Directions >> From the records below, extract only the lines running from the line with "Click the Split scissors icon" to the line with "is (760, 1216).", both lines included, reproducing them exactly.

Recorded information >>
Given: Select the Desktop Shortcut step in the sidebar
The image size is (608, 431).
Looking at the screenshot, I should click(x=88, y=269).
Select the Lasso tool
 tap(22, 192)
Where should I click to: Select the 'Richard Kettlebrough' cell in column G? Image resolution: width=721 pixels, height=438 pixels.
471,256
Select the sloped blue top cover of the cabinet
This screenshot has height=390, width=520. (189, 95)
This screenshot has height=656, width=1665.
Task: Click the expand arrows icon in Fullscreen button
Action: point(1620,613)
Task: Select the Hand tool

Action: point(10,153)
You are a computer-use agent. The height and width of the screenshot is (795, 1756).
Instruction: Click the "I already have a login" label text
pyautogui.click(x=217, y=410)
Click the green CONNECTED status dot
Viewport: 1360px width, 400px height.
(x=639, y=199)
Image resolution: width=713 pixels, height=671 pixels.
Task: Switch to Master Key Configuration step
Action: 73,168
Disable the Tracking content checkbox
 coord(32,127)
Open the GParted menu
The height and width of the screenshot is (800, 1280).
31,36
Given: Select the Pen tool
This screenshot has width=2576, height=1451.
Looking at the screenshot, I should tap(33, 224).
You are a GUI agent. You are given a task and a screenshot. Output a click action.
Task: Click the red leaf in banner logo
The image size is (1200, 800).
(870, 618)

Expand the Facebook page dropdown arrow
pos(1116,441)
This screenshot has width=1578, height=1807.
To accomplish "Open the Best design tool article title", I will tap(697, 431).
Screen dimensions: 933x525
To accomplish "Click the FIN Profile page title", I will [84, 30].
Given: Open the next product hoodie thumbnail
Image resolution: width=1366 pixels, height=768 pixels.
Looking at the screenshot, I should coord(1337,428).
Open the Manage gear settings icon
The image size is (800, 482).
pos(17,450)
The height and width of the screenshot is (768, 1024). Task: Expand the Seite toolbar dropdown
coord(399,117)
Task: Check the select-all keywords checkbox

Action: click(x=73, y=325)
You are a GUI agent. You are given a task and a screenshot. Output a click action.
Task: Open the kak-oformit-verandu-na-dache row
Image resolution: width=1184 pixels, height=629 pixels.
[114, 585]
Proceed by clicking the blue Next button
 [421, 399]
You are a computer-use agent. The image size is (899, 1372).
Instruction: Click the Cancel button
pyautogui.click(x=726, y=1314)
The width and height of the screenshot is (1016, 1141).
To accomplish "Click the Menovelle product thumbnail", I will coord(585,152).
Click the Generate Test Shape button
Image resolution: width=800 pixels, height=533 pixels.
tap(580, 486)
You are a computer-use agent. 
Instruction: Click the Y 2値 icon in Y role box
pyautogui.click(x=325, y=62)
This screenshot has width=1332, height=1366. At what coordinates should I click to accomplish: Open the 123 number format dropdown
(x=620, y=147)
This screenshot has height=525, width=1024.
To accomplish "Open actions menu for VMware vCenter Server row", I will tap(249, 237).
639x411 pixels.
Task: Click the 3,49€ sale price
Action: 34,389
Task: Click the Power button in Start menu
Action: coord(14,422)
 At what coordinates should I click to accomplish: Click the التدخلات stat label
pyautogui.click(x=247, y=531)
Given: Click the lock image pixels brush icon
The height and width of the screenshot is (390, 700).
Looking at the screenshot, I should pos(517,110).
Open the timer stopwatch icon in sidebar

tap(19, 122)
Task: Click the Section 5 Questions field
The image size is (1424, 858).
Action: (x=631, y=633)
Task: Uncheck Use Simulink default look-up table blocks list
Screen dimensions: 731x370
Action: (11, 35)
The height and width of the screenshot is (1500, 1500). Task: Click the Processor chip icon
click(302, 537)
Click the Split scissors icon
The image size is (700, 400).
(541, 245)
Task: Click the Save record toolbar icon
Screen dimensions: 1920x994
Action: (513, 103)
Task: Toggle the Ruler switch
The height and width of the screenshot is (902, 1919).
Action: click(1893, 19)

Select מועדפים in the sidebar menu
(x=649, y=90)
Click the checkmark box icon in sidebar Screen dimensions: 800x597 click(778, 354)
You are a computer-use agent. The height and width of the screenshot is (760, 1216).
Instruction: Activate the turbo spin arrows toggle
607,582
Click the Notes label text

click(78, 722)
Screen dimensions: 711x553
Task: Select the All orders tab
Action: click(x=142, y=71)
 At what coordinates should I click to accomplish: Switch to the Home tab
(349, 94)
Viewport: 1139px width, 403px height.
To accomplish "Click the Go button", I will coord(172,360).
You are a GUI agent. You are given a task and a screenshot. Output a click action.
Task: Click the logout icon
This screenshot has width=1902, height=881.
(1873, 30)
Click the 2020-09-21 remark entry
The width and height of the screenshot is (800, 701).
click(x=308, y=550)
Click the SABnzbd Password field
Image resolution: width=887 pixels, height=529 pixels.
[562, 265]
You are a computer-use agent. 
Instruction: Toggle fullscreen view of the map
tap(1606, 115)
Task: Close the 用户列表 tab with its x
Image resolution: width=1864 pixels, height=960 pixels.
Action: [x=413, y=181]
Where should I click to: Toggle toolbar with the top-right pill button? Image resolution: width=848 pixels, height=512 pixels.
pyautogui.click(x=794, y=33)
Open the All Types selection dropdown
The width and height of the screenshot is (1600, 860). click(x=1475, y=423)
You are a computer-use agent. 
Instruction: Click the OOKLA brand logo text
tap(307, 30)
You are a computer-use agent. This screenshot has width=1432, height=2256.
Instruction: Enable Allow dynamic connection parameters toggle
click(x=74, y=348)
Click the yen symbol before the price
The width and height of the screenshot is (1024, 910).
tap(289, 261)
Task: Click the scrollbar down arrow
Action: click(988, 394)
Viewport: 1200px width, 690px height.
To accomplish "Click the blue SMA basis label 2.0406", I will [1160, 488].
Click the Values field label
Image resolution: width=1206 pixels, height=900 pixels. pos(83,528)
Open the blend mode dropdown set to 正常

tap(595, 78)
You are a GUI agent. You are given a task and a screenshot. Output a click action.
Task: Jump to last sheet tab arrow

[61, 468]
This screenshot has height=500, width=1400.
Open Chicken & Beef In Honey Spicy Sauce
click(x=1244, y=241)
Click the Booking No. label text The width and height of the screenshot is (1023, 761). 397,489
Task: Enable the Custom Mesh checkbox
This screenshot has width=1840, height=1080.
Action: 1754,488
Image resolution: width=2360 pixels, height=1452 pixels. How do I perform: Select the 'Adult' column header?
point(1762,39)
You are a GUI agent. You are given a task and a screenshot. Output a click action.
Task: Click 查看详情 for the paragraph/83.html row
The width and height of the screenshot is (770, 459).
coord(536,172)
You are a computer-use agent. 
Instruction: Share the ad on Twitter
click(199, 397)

Solution below >>
Click the Split scissors icon
The image size is (700, 400).
(541, 245)
Task: Click the Save record toolbar icon
Screen dimensions: 1920x994
Action: (513, 103)
Task: Toggle the Ruler switch
The height and width of the screenshot is (902, 1919).
Action: click(1893, 19)

Select מועדפים in the sidebar menu
(x=649, y=90)
Click the checkmark box icon in sidebar Screen dimensions: 800x597 click(778, 354)
You are a computer-use agent. The height and width of the screenshot is (760, 1216).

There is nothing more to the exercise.